Fig. 2: Metabolic engineering of S. stipitis for efficient glucose/xylose co-utilization.

The SC-ura medium containing 70 g/l glucose and 40 g/l xylose was used. High concentrations of both sugars were used in HCDF considering that glucose at a regular concentration (e.g., 20 g/l) would be depleted in the first 24 h. It was therefore difficult to observe the impact of CCR on xylose assimilation. a Sugar utilization of strain Ss-WT xyl and Ss-xyl. b Screening of xylose-specific transporters cloned from different sources. Bars indicate xylose consumed and glucose remaining after the 5-day fermentation.

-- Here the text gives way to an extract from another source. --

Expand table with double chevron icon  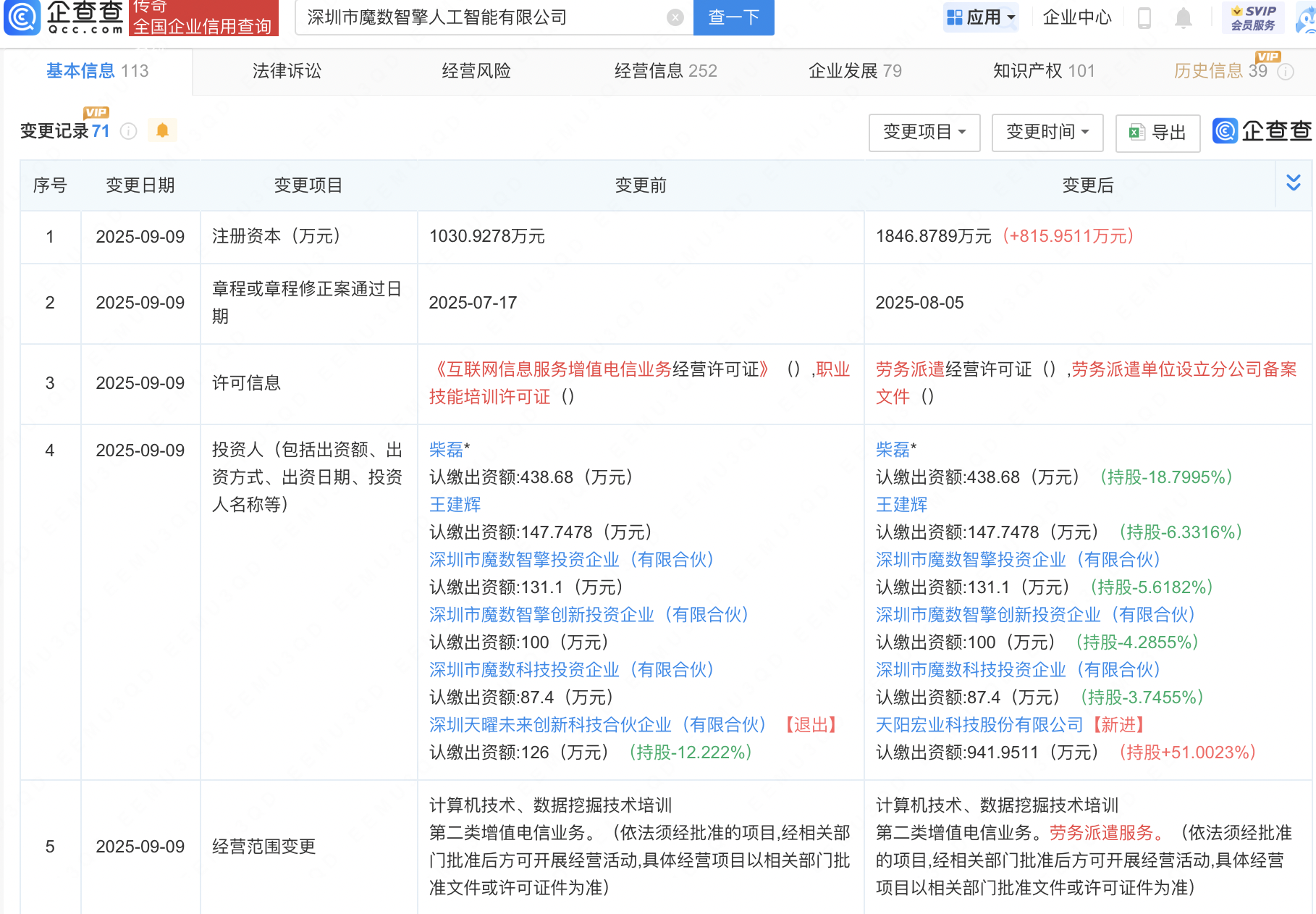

Ss S. stipitis, WT wild type, Sp Spathaspora passalidarum, Sc Saccharomyces cerevisiae, Nc Neurospora crassa. Ss-xyl carries the engineered xylose assimilation pathway with the promoters of the five identified genes swapped with constitutive ones whereas Ss-WT xyl-SpXut1 contains the overexpressed SpXut1 transporter with the wild type xylose conversion pathway. The rest of the strains have both the overexpressed transporter and the engineered xylose assimilation pathway. Samples were collected after 120 h of cultivation. Data are presented as mean ± S.D., n = 3 per group. Statistical analysis for comparing xylose consumption was performed using a two-sided Student’s t test. Selected comparisons are shown. *p < 0.05, **p < 0.01, ***p < 0.001 versus the strain Ss-xyl. Source data are provided as a Source Data file.